La revue de cyberdéfense a été élaborée à la demande du président de la République, dans le cadre d'un mandat confié au SGDSN par le Premier ministre à la fin du mois de juillet dernier. Les travaux, conduits pendant environ six mois, ont permis de très larges débats : plus de 200 personnalités ont directement apporté leur contribution ou ont été entendues. Nous avons notamment organisé plusieurs séminaires, dont l'un a été l'occasion d'échanger avec la Représentation nationale, en particulier vos rapporteurs en charge d'une mission d'information sur des sujets connexes. Des échanges importants ont également eu lieu au plan international : je me suis rendu à deux reprises aux États-Unis dans ce cadre, et nous avons beaucoup consulté nos partenaires britanniques et allemands, mais aussi australiens, japonais ou encore singapouriens....

Ces échanges ont permis de constater que la France accusait un certain retard en ce qui concerne la formalisation de sa politique de cyberdéfense. La présente revue est en quelque sorte le premier Livre blanc dans ce domaine : on peut faire une comparaison avec celui de 1972, qui a incorporé la dissuasion nucléaire dans la doctrine de défense française. Différents éléments existaient antérieurement – je pense en particulier aux essais nucléaires conduits à Reggane dans les années 1960 –, mais c'est en 1972, dans le cadre du premier Livre blanc, que l'incorporation doctrinale a eu lieu. De même, il y avait déjà des éléments concernant le domaine cybernétique dans les Livres blancs de la défense nationale de 2008 et de 2013, ainsi que dans la stratégie nationale pour la sécurité du numérique, élaborée par l'ANSSI en 2015, mais le modèle n'était pas consolidé et, surtout, la doctrine n'était pas définie. Cette revue stratégique inscrit dans le champ de la doctrine et dans celui des politiques publiques notre stratégie pour les aspects cyber, qui sont désormais une dimension de la conflictualité à prendre en compte.

Nous avions trois objectifs pour cette revue. Politiquement, il s'agissait d'assurer une mobilisation des responsables et de l'opinion sur ces questions. Sur le plan stratégique, l'idée était de stabiliser un modèle et une doctrine adéquate pour mieux nous défendre.

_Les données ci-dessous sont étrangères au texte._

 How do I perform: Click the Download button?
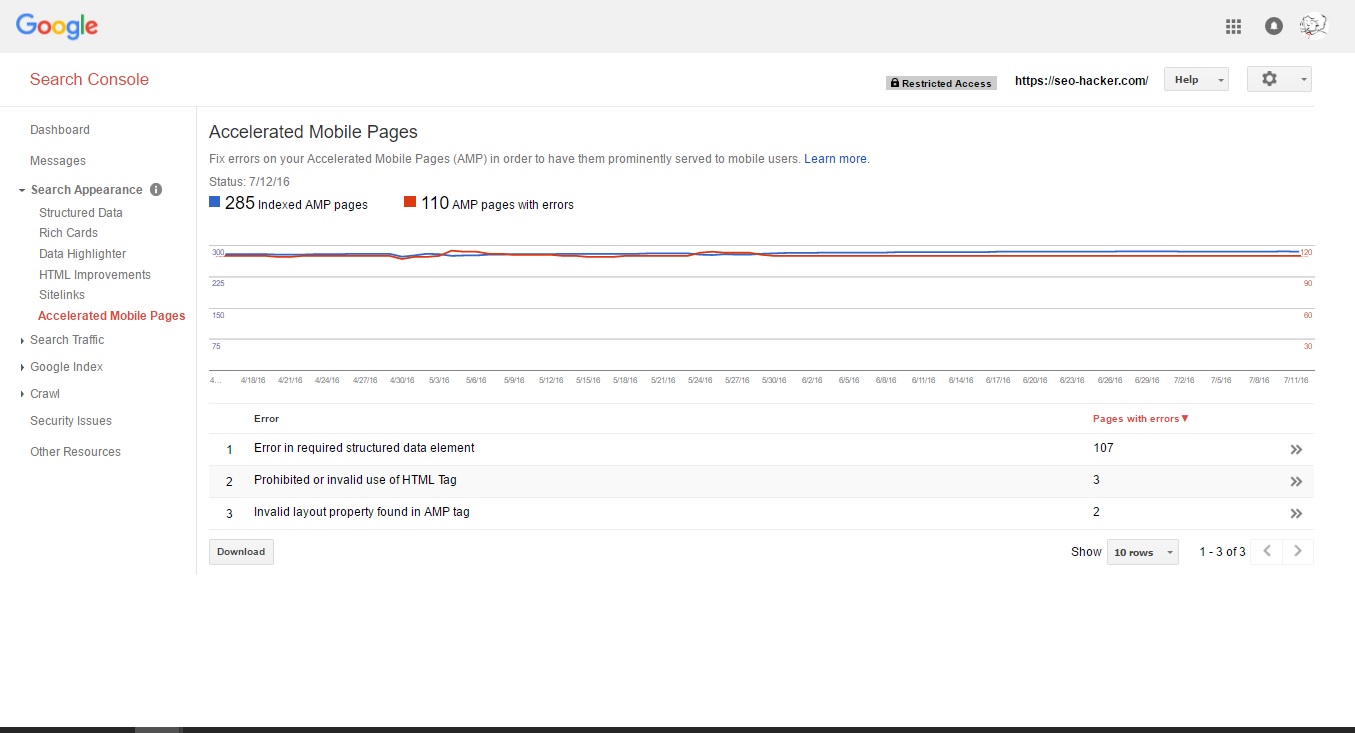[x=241, y=552]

Il y avait aussi une dimension pédagogique, qu'illustre notamment la première partie du document, consacrée à l'évaluation de la menace. On s'est aperçu, en effet, qu'il existe très peu de documents officiels dans ce domaine, que ce soit en France ou à l'étranger, en français ou en anglais : la description de la menace engage déjà, notamment en ce qui concerne les sources et l'attribution des attaques – mais je pourrai vous expliquer comment nous avons surmonté cette difficulté. Par ailleurs, on ne trouve même pas nécessairement des ouvrages académiques généraux qui permettraient de comprendre aisément la menace à laquelle nous sommes confrontés. La documentation existante est destinée à des experts et elle est alors très technique ou bien elle n'a pas d'une précision suffisante.

Nous avons en effet affaire à une aggravation de la menace, comme j'ai pu le constater très vite dès que j'ai été nommé, en 2014. Depuis, on assiste à la généralisation, l'intensification et la sophistication des attaques.

Ainsi internet est utilisé comme vecteur pour des trafics illicites, des fraudes ou des attaques beaucoup plus ciblées contre des intérêts publics et privés.

Les menaces sont de quatre types.

La plus commune et la plus simple, qui était déjà dans toutes les têtes il y a dix ans, est l'espionnage, la captation de données – par des États ou des acteurs industriels – à des fins concurrentielles ou de pillage de brevets, voire le « défacement » de sites.

La deuxième menace est la cybercriminalité. Avec le développement du bitcoin et des cryptomonnaies, on est face à un océan de trafics divers. À une économie noire, qui se chiffre en milliards de dollars, sous des formes allant des petits trafics à la vraie criminalité, dans le dark web, en passant par le financement d'acteurs qui peuvent être étatiques – lors de la dernière vague de « rançongiciels », on a ainsi pointé du doigt la Corée du Nord, qui était à la recherche de sommes importantes pour financer sa prolifération. Malgré toute l'attention dont la cybercriminalité doit faire l'objet, il y a très peu de moyens du côté de la justice, très peu de moyens spécialisés pour la police également, et une très grande difficulté à coopérer au plan international pour attribuer les faits et sanctionner les infractions.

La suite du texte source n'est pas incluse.